Your "file"-code really is nice! Thanks. Its extremely fast. I have used hexd in combination with a shell script in pUPnGO for some time. Maybe a combination of the two could yield an even better replacement for file...and avoid calling the shell/other bins...attached the shell-script that is to be used with the hexd-binary.
Some timings:
Your file:

Code: Select all

real    0m0.000s
user    0m0.000s
sys     0m0.000s
hexd+script:

Code: Select all

real    0m0.010s
user    0m0.000s
sys     0m0.008s
"real" file-program:

Code: Select all

real    0m0.042s
user    0m0.036s
sys     0m0.008s
finding type of a mp3-file (your "file" and the "real"-file gives correct type whereas the hexd gives wrong: ASCII text or data).
Attachments
file.gz
fake gz file-script
(3.96 KiB) Downloaded 1235 times

User avatar
technosaurus
Posts: 4853
Joined: Mon 19 May 2008, 01:24
Location: Blue Springs, MO
Contact:

#8 Post by technosaurus »

the "file" implementation was just a simple test case. If that was its full purpose, I never would have bothered. Where it does matter is on a web server with thousands of clients in order to tell the browser what kind of file it is about to send (from all of the web servers I checked, that code was a bottleneck) ... in this case, the difference between 1/100th(+) of a second and 1/1000th(-) can make a _HUGE_ difference

Story:
I was thinking about writing my own web server and wanted it to be small, fast, AND functional ... nweb seemed to be the most basic starting point, but it only accepted a few file types and the code wasn't very efficient (sometimes space efficient code does note equate to efficient code) so I set out to optimize it as follows
but...
a series of if strcasecmp ... has a lot of underlying calls in each one:
recalling my switch case trick used for the first 4 or 8 characters only needed to do 1 check since the characters get compiled to an integer constant ... seemed like a good starting point

problems:
1. need the end of a variable length string
2. has to be 8 characters long
3. needs to be case insensitive

1 (this is actually multiple problems)
I could use strlen(s) and store it in an int ... and use it to work backwards, but after looking at how various strlen implementations worked, it was obvious that it would be better to set up my own counter variable to loop to the end of the string, meaning I could use that counter as my length variable and even reuse it as my counter.

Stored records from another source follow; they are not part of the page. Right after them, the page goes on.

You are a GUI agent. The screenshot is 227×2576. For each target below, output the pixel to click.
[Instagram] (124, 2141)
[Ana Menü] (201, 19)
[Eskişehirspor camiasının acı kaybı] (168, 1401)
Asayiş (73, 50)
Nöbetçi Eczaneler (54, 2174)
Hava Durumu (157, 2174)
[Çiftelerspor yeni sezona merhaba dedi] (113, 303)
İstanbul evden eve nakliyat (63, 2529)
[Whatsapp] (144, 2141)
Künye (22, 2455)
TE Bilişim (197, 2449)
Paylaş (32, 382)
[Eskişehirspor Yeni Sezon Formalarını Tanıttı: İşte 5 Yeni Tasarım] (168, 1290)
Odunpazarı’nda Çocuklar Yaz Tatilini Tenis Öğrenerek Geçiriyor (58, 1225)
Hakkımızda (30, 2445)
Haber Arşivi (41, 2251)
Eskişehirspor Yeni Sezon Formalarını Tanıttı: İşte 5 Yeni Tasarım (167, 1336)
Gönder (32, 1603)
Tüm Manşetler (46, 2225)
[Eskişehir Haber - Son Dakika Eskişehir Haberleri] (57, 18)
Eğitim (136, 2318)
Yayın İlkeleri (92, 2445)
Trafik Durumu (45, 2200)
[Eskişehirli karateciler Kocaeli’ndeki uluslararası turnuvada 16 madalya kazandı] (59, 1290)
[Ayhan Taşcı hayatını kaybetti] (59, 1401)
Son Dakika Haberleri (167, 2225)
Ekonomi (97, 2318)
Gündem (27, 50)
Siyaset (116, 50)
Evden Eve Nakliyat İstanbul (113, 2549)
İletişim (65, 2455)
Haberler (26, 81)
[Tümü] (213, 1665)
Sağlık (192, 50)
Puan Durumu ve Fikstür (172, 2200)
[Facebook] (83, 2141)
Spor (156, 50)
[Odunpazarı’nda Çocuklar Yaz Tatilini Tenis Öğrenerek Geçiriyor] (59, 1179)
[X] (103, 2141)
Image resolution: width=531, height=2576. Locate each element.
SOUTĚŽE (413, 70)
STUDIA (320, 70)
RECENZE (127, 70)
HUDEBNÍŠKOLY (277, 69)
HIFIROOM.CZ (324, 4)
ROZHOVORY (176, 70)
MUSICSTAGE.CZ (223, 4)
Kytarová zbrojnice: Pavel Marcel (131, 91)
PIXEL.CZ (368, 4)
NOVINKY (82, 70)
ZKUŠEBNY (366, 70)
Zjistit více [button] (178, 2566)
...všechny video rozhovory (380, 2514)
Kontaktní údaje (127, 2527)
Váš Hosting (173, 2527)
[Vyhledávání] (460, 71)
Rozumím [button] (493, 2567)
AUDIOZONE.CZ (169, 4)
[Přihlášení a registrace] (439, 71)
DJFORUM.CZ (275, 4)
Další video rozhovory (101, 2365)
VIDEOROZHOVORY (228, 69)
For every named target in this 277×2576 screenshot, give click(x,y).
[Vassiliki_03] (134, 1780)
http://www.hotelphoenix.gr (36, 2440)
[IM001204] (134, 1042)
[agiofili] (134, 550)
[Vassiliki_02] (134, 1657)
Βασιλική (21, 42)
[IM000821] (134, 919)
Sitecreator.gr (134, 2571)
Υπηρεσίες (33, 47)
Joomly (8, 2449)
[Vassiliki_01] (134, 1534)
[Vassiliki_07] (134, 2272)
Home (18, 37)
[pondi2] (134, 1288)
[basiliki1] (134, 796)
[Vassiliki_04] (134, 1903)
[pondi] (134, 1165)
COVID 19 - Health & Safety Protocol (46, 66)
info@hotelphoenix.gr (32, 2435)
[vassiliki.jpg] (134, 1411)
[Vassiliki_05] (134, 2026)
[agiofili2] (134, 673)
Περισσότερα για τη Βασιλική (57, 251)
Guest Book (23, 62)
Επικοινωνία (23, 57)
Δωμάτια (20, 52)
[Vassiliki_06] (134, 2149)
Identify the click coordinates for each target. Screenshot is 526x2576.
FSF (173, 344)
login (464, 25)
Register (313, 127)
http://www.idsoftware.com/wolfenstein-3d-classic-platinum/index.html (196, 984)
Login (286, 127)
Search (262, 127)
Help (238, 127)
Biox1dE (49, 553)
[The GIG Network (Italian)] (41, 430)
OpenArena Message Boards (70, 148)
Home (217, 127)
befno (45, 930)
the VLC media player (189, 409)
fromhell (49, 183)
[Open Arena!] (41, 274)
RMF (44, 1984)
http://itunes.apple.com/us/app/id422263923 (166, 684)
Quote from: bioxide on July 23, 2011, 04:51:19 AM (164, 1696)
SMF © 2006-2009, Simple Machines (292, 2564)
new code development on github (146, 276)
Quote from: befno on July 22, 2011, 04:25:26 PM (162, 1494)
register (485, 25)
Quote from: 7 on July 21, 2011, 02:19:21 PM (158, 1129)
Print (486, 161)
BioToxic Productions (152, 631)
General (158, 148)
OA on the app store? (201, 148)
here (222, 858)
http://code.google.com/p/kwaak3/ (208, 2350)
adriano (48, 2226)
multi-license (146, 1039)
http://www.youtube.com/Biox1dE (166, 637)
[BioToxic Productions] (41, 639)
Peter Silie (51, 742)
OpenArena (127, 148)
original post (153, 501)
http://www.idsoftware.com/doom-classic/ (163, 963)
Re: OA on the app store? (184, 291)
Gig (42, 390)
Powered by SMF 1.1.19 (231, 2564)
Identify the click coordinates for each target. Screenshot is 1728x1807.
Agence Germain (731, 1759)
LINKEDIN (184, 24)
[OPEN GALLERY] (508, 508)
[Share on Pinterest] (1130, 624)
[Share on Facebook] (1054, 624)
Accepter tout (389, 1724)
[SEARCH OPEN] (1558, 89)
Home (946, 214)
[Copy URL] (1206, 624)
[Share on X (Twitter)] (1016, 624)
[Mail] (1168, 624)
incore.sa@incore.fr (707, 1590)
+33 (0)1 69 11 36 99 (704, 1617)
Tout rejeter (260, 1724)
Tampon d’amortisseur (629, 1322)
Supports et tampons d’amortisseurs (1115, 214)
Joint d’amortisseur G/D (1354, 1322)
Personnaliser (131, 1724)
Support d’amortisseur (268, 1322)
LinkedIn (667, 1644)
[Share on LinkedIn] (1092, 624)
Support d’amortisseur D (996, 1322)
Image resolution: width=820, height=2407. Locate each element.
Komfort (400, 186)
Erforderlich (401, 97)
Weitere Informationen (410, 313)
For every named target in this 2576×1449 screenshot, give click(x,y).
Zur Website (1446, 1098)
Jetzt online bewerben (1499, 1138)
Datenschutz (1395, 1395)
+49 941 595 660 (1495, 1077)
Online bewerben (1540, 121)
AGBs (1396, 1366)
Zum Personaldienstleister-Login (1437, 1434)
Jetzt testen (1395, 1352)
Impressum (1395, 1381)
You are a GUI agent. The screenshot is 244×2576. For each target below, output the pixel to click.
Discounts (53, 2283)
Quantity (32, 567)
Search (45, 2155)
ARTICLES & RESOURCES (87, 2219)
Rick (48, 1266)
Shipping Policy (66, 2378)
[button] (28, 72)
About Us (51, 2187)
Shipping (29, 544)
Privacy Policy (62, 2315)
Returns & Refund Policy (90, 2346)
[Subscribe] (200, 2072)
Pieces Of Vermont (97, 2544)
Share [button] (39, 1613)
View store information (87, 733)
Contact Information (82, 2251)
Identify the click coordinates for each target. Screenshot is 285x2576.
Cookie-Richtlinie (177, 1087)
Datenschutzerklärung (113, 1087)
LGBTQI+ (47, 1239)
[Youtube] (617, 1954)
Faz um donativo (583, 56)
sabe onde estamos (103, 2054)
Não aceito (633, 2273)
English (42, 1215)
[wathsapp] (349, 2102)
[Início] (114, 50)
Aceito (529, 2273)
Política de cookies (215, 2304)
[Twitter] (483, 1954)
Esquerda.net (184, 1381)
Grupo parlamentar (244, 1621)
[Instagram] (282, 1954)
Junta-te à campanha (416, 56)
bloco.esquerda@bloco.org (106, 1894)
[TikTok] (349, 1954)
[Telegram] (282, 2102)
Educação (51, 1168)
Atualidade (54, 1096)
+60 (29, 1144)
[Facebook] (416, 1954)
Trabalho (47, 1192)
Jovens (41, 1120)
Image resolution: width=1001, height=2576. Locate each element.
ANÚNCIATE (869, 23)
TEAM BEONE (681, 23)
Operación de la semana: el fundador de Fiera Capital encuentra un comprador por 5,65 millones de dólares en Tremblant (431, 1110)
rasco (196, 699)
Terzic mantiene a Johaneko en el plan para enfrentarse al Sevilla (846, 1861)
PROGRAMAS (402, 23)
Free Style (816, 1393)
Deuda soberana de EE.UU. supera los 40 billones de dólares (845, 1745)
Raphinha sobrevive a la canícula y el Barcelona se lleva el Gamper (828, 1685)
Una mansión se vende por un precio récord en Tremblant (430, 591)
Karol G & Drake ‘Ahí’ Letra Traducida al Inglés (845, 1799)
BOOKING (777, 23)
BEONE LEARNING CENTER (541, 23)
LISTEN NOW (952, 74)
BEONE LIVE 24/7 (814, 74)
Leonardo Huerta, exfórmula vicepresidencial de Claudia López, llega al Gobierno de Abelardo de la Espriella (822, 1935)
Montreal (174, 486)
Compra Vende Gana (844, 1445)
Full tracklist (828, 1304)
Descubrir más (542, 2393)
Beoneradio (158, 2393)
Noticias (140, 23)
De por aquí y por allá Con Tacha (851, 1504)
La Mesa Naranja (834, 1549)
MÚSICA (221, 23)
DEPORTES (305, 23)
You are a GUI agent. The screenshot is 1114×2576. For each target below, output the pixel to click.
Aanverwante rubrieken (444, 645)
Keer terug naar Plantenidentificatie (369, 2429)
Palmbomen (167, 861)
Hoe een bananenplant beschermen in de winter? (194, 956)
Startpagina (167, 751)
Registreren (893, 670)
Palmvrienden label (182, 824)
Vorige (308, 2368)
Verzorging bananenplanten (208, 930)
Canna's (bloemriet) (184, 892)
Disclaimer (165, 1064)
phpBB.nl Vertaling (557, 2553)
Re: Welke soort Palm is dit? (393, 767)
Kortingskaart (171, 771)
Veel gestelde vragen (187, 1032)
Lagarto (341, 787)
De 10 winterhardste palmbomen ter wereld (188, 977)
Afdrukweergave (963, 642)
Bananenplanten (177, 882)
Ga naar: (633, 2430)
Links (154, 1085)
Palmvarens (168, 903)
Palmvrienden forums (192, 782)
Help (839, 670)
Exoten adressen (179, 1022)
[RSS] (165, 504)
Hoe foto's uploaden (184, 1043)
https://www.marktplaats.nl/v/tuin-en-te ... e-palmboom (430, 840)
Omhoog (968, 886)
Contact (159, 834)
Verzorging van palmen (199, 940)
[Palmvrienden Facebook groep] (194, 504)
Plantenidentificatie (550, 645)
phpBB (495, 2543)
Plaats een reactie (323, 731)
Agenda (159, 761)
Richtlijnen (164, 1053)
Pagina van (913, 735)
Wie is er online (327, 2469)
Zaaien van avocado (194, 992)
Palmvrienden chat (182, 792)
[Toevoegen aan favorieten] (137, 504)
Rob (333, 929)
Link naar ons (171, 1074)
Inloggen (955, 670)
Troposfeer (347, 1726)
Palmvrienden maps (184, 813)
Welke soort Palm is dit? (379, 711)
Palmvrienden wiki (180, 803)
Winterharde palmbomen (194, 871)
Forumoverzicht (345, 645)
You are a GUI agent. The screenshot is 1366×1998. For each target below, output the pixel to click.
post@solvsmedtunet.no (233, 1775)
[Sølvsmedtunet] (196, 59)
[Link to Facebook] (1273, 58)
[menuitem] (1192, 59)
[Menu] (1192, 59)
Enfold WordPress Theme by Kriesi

2. I didn't want to overwrite anything in the original string so I needed a char *buffer to keep a lower case 8 character string. I already had the end of the string stored, so all I needed to do was work backward and copy the last 8 chars to the buffer. I also needed to pad zeroes to the beginning so that it worked for short files such as aa.gz

3. rather than setting up a second buffer and doing a tolower(), it seemed like a pretty good idea to lower case it as it was copied over ... the most obvious way is to check if the char falls in the A-Z range and add +('a'-'A') ... which would reduce to a constant and be sufficiently fast, but A and a are exactly one bit different (see ascii table) so I figured there was _some_ bit shift operation that would work (bit ops are typically faster than an add) thus the | 32 in
( 'A' <= c && c <= 'Z' ) ? (c | 32) : (c)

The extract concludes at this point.